Last week it was my birthday and I turned 24. Don’t even ask me how it happened because it just did. It was fucking tragic. I feel as though the older I get, birthdays become less exciting and the dread of turning another year older hits you way before the day of your actual birthday. I know what you all might be thinking:
You’re basically a foetus, you still have time!
Okay – although I didn’t exactly turn 30, I definitely thought I’d have my shit together. In my mind, turning 24 was basically a 12 month count down until I hit the halfway point of my 20’s or what people say is meant to be the best years of your life…
When you have that oh so helpful friend who points out that you’re basically 1 year away from officially being a ‘spinster’, can you really blame me for going into panic mode?! You get to that point when you fall into that deathly trap of scrolling through Facebook and I think you know what happens next…

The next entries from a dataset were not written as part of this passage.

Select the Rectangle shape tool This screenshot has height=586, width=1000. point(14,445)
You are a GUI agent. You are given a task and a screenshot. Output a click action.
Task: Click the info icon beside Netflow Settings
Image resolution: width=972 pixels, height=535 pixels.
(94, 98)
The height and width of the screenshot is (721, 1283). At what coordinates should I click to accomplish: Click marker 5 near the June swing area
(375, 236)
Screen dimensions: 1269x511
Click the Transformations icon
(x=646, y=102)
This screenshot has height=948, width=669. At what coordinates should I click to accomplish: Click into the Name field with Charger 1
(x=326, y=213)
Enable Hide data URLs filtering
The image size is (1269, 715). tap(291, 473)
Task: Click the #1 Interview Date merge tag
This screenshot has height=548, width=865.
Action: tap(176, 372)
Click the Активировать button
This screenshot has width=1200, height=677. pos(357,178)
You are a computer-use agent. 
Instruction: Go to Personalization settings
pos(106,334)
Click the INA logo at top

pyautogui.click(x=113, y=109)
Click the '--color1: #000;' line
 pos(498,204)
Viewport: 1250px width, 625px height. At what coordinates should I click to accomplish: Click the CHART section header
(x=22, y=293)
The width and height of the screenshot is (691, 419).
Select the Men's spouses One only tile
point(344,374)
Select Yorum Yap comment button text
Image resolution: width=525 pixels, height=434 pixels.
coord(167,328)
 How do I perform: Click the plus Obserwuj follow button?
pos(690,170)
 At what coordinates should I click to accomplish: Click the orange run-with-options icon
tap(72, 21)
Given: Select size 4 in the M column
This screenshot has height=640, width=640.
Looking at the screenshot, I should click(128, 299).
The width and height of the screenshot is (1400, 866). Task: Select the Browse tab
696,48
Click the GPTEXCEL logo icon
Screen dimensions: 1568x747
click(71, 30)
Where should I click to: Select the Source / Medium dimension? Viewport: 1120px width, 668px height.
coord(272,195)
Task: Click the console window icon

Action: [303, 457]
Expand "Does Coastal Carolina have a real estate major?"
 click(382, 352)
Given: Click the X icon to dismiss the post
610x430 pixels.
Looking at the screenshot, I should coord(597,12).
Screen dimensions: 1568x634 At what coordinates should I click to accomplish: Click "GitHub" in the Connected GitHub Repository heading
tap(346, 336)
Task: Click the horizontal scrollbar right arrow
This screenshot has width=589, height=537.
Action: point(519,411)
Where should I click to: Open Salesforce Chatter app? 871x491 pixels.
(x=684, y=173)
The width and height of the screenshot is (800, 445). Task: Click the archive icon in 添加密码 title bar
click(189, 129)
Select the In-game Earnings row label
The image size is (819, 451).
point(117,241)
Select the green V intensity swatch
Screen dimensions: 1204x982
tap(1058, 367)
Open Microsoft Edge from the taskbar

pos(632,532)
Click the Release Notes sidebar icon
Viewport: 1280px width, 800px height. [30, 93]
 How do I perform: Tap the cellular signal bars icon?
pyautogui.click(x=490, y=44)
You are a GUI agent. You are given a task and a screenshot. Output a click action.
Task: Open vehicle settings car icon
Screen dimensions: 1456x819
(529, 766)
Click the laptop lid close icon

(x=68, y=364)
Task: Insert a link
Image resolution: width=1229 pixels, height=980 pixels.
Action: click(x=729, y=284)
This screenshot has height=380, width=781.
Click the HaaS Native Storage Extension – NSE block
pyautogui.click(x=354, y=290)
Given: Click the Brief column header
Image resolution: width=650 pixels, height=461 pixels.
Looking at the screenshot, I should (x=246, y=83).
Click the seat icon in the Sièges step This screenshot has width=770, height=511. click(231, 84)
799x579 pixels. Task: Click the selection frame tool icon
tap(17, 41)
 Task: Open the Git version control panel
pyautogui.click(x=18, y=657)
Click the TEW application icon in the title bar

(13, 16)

One girl has just announced her engagement, another is giving birth to her first child and another has just finished a PhD.
Somebody please tell me why I still have Facebook? My eyes saw enough and I was l left thinking:
WTF am I even doing with my life?!
Of course it would be me who would have a premature mid-20’s life crisis because I’m dramatic like that. In my head, I kind of knew where I wanted to be and what I wanted to be doing in life by the time I hit 25. When you realise that you’re no way near even reaching any of these goals, it’s disappointing to say the least.
ALAS! I packed up my self-pity party and bitch slapped myself into realising that 25 is a year away. A lot can happen in that time…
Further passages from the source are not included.